Inevitably, most heads in the room immediately nod. Then I ask the group to compile a list of the qualities that distinguish a leader from a manager. Their lists are always insightful and often extensive. People know the difference.

In my judgment the most fundamental distinction between leadership and management is reflected in how we use the verbs "to lead" and "to manage." We speak of leading people and we speak of managing people. We also speak of managing budgets or inventories. But we would never speak of "leading" a budget or "leading" an inventory. That’s because leadership is uniquely a people-centered function. Management may or may not be.

Interviewer

What, then, are the implications of this distinction between "leadership" and "management" when it comes to effective career transitions?

Armour

Well, one implication is readily apparent. Individuals who are not "people people" find the transition to leadership particularly difficult. Is it impossible for them? No, not at all. But they must climb a steeper grade than those who are people-oriented by nature.

Second, the transition to leadership requires a move from being merely reactive (which often serves you well in management roles) to being proactive, which is the province of true leadership. Leadership always revolves around three questions:

  • Who are my people?
  • Where am I taking them?
  • How am I equipping them for the journey?

Notice that all three questions are centered on people, not projects or programs. The question, "Who are my people" calls for much more than merely recognizing faces or knowing people by name. It involves knowing your people so well that you understand what makes them tick, both individually and collectively. "Where am I taking them?" requires vision and the ability to keep your people focused on it. "How am I equipping them for the journey?" centers on the responsibility of leadership to develop bench strength and maximize the contribution of every player.

Answering these three questions also demands a proactive mind-set. People who succeed in management primarily as problem-solvers often become conditioned in the process to be reactive in their focus. Turning loose of their reactive mode and moving to a proactive stance is thus a demanding transition.

Interviewer

Since you have coached so many people through effective transitions, what do you see as keys to winning the game in transition?

Armour

At the risk of repeating myself, I believe that humility is one of the keys. When you can freely admit that you have a lot to learn and have the humility to ask others for advice and help, you optimize your opportunities to learn — and learn quickly — in your new role.

You also want to create as many feedback loops as possible and you want to create them as quickly as possible. If you are being misunderstood or have headed down the wrong path, you want to know about it sooner rather than later. You are not going to get candid feedback, however, unless people have a high degree of trust in you. So again, at the risk of repetition, trust-building is essential from the first moments of transition.

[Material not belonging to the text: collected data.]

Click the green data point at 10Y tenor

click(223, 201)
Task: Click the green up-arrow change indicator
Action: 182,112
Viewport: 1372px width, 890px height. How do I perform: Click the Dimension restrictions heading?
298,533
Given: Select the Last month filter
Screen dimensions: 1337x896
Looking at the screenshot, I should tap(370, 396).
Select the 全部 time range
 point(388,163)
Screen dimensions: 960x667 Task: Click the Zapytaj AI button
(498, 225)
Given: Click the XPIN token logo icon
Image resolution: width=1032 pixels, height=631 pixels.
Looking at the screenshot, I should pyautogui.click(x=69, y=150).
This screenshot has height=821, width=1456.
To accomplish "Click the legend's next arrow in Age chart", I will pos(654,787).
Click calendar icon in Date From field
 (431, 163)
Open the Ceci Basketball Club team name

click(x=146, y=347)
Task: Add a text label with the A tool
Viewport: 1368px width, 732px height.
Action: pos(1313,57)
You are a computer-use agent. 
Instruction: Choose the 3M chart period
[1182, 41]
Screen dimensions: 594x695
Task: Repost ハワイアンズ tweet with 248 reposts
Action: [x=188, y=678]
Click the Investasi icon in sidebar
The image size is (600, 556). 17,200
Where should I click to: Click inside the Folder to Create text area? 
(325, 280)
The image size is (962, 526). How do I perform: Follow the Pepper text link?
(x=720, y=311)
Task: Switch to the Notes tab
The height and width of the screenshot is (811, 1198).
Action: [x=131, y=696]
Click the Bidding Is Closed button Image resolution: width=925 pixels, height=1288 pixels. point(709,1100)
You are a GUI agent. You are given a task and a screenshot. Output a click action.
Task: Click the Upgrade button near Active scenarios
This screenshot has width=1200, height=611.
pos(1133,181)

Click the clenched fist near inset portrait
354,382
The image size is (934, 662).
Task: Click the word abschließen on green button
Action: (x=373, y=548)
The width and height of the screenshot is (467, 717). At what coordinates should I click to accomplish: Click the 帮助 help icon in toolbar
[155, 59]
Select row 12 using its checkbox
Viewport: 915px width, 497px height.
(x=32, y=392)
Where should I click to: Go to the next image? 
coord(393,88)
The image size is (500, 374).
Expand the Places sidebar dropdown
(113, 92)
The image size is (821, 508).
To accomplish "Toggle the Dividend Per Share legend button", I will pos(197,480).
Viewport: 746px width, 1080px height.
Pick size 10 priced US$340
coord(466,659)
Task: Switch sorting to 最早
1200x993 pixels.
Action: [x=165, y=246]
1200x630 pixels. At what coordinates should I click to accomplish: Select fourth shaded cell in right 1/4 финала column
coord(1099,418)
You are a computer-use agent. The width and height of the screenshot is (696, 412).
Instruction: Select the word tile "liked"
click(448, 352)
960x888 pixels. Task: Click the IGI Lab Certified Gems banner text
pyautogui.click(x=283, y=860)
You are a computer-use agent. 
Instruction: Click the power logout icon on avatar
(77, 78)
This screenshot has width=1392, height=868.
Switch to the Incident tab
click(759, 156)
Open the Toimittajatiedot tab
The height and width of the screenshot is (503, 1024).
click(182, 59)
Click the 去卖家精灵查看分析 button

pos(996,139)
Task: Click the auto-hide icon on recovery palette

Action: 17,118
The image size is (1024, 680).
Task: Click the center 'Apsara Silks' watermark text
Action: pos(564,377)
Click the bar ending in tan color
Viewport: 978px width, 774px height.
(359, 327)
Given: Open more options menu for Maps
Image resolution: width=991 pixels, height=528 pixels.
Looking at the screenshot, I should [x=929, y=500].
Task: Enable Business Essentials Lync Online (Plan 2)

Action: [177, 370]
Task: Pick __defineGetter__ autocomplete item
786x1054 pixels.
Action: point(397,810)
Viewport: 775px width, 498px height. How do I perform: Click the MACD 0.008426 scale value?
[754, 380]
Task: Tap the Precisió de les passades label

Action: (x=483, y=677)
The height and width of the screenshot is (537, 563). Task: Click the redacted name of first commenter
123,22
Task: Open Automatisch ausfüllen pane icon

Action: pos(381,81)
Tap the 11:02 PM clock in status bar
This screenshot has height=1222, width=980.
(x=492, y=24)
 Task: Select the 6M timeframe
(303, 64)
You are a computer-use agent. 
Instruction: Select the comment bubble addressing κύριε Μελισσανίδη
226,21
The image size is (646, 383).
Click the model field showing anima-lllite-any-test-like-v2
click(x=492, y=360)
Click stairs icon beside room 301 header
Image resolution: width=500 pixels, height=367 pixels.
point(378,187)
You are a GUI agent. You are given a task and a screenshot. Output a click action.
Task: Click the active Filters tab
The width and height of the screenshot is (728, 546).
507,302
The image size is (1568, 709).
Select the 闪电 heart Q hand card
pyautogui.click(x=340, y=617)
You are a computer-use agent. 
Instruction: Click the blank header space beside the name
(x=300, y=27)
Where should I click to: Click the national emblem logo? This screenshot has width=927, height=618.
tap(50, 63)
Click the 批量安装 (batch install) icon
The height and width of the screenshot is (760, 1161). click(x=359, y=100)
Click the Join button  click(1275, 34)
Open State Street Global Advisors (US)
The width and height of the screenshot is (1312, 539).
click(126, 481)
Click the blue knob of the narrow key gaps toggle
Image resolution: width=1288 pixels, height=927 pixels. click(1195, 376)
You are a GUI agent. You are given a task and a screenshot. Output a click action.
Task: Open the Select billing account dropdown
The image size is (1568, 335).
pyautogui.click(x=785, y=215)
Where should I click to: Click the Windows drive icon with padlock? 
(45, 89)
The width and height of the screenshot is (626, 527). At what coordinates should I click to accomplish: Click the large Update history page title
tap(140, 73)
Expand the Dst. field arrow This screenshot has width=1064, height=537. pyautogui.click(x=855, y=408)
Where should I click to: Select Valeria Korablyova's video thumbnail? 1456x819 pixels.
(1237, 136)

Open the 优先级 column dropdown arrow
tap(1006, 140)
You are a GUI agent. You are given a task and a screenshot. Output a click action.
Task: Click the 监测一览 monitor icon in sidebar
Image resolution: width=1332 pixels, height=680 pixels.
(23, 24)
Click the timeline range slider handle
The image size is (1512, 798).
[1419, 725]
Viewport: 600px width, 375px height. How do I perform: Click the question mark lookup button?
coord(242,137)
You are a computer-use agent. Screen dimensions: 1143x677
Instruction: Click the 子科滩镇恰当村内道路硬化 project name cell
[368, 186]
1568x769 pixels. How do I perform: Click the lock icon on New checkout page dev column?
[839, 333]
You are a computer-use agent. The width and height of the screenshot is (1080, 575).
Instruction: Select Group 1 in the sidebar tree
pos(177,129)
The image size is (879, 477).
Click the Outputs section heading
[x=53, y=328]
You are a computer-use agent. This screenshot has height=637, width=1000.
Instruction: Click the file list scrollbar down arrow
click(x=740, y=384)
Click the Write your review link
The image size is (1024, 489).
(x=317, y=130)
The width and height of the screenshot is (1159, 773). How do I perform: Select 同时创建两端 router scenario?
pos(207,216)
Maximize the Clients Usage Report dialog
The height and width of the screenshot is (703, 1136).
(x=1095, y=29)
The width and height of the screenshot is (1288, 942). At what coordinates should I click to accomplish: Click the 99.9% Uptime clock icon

And it goes without saying that you will traverse the rough spots in transition more easily when you find real joy in the game. When someone says, "I can’t believe they pay me to do this job," you know that they have tapped deeply into joy, the joy of the game. When you can say the same thing yourself, you are indeed blessed.

Above all else, maintain your self-confidence. When transitions involve marked expansions of responsibility, it’s only natural to have occasional moments of self-doubt. But don’t dwell on the doubt. Assume that the people who selected you knew what they were doing in choosing you. They believe that you have what it takes to play the game superbly. Now go show the world that they were right.